The Devotion of Suspect X
One line review: A thriller with an unexpected twist. Read if you’re a Nipponophile.
It starts off with Ishigami Tetsuya, a maths teacher in a high school, who has a crush on his neighbour, Hanaoka Yasuko. Yasuko is a twice divorced single mother living with her middle school daughter. The story starts with Yasuko’s ex-husband showing up at her workplace one day to demand money from her – money she doesn’t have – and the day ends with his murder.
The rest of the book deals with the killer (and accomplice’s) attempts to throw the police off their track, while the authorities, in the form of Detective Kusanagi of the Tokyo police, try to unravel the mystery. Kusanagi often asks his college friend, Associate Professor of Physics; Yukawa Manabu, for help on his more difficult cases. This time, Yukawa finds that an old friend is involved, as well.
Unfortunately, the ‘2 million’ line has nothing to do with the plot of the novel, (woe) it’s just an attempt by Hachette’s marketing to convince us that since 2 million people bought this book, they…can’t be wrong? That makes no sense. If this were a book about atheism or aliens or anything that could be met with sceptism, that tagline could work, but this is a work of fiction, so how exactly are the ones who don’t buy this book ‘wrong’?
Sadly, the book doesn’t live up to its wonderful title, as well.
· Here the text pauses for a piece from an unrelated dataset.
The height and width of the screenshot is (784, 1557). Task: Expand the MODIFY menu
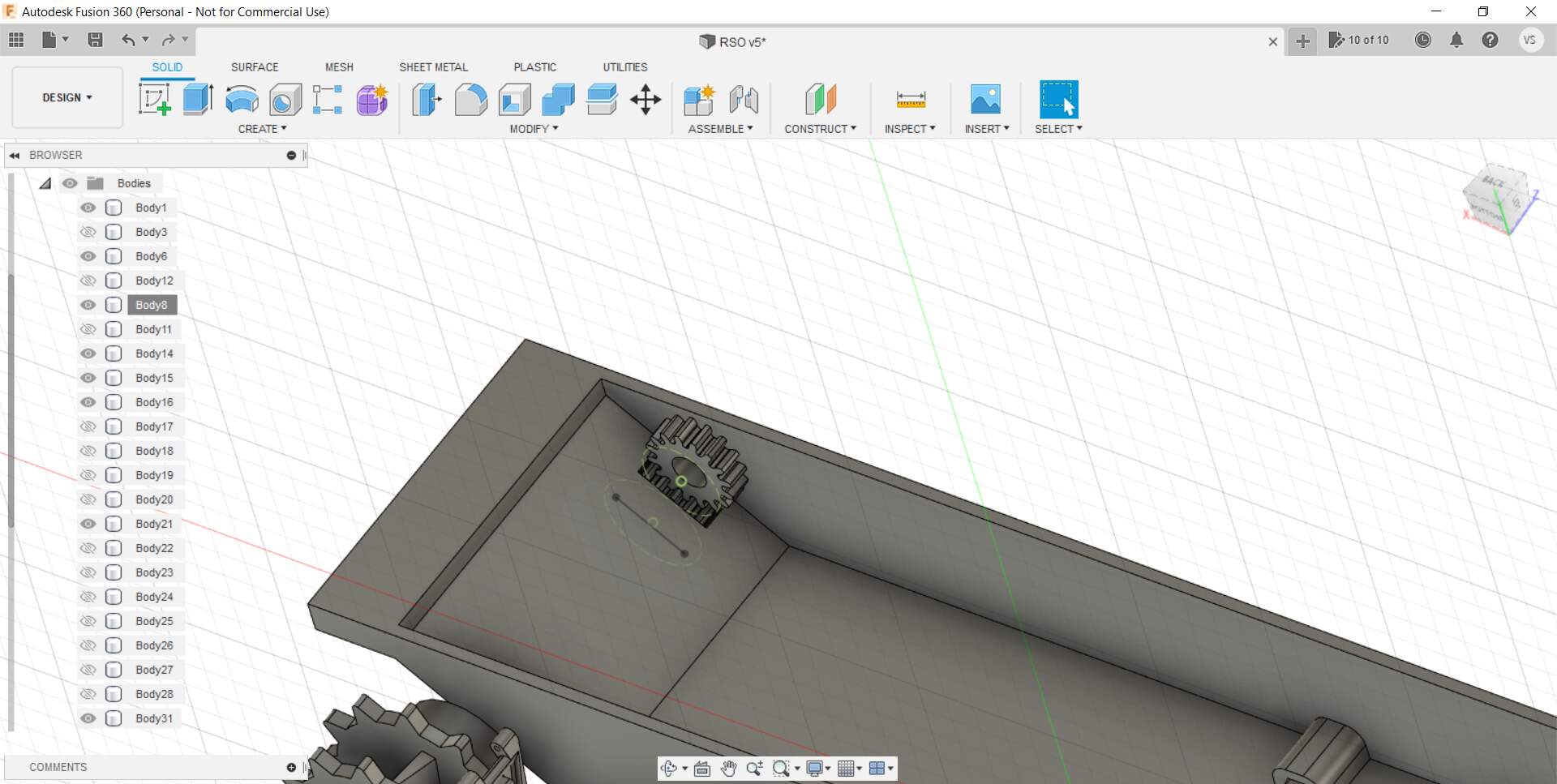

While it does become clear (very quickly) who the Suspect X is and why/who they are devoted to, the rest of the book didn’t really match the poetry (if I can call it that) in the title. I suspect this is one of those books where execution trumps substance – Higashino-san’s words and turn of phrase must be quite clever and perhaps even poetic in the original Japanese, but the translation couldn’t really hold my interest.
The plot wasn’t much to get excited about, which I think is the Kiss of Death for any thriller. The book is essentially the reverse of a murder mystery – you know who is killed and by whom almost immediately, and the rest of the book is about the killer trying to escape justice and the police trying to catch them. It took me two days to get through the book, which is a rarity when it comes to me and thrillers, but I found my attention wandering enough that I started watching re-runs of Supernatural in the middle of finishing this.
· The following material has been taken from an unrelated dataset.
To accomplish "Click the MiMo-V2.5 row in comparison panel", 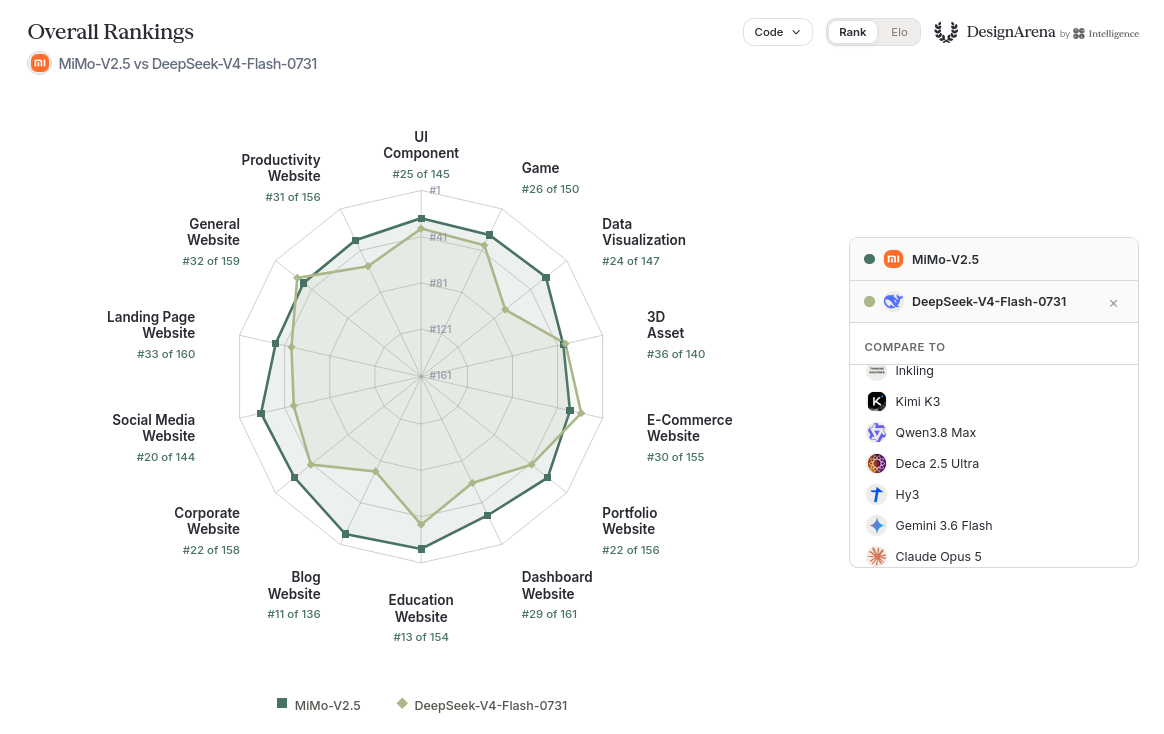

The only part of the book that I found interesting enough to continue reading through the night was the last third – which was too little, too late, in my opinion. I expect thrillers and/or crime procedurals to be riveting.
The twist, when it came, was unexpected – but, at the risk of sounding like a douche, I will say I called half of it – (highlight to read spoilers) Ishigami killing the homeless man – you don’t mention homeless people THAT many times in a story unless they’re going to be a Chekov’s gun of some sort.
The only other little nitpick of mine was the short, grammar school type sentences that appeared sometimes – which, again, I sense is a translation issue – like these lines from the very first page:
He worked at the private high school just before the park. He was a teacher. He taught maths.
I dislike seeing short, clipped off sentences like that, but perhaps that is only my love for run-on sentences speaking.
Wikipedia tells me this book is part of the ‘Detective Galileo’ series (Yukawa’s nickname), so that was obviously why Yukawa took such a strong role in the investigation. Going by the description of the plot, though, I much like the sound of the TV series, rather than his appearance in print here.
Coming to the some of the things I liked about the book – the last few paragraphs of the book were absolutely killer – I could perfectly see the events occurring in my mind’s eye, and it drew a sad, uneasy sort of feeling from me. I couldn’t really sympathise with the killer for their actions, but I did feel bad for them. So despite the plot, Higashino-san’s characters shine through.
On a somewhat related note, strangely enough, Higashino-san’s Himitsu seems to have a more interesting plot than this, which is supposedly the bigger success for him. If I get the chance, I’ll be sure to check it out.
For the Japanese setting, if you’re a Nipponophile and/or a anime/manga fan like me, and like reading about a slice of life in Japan.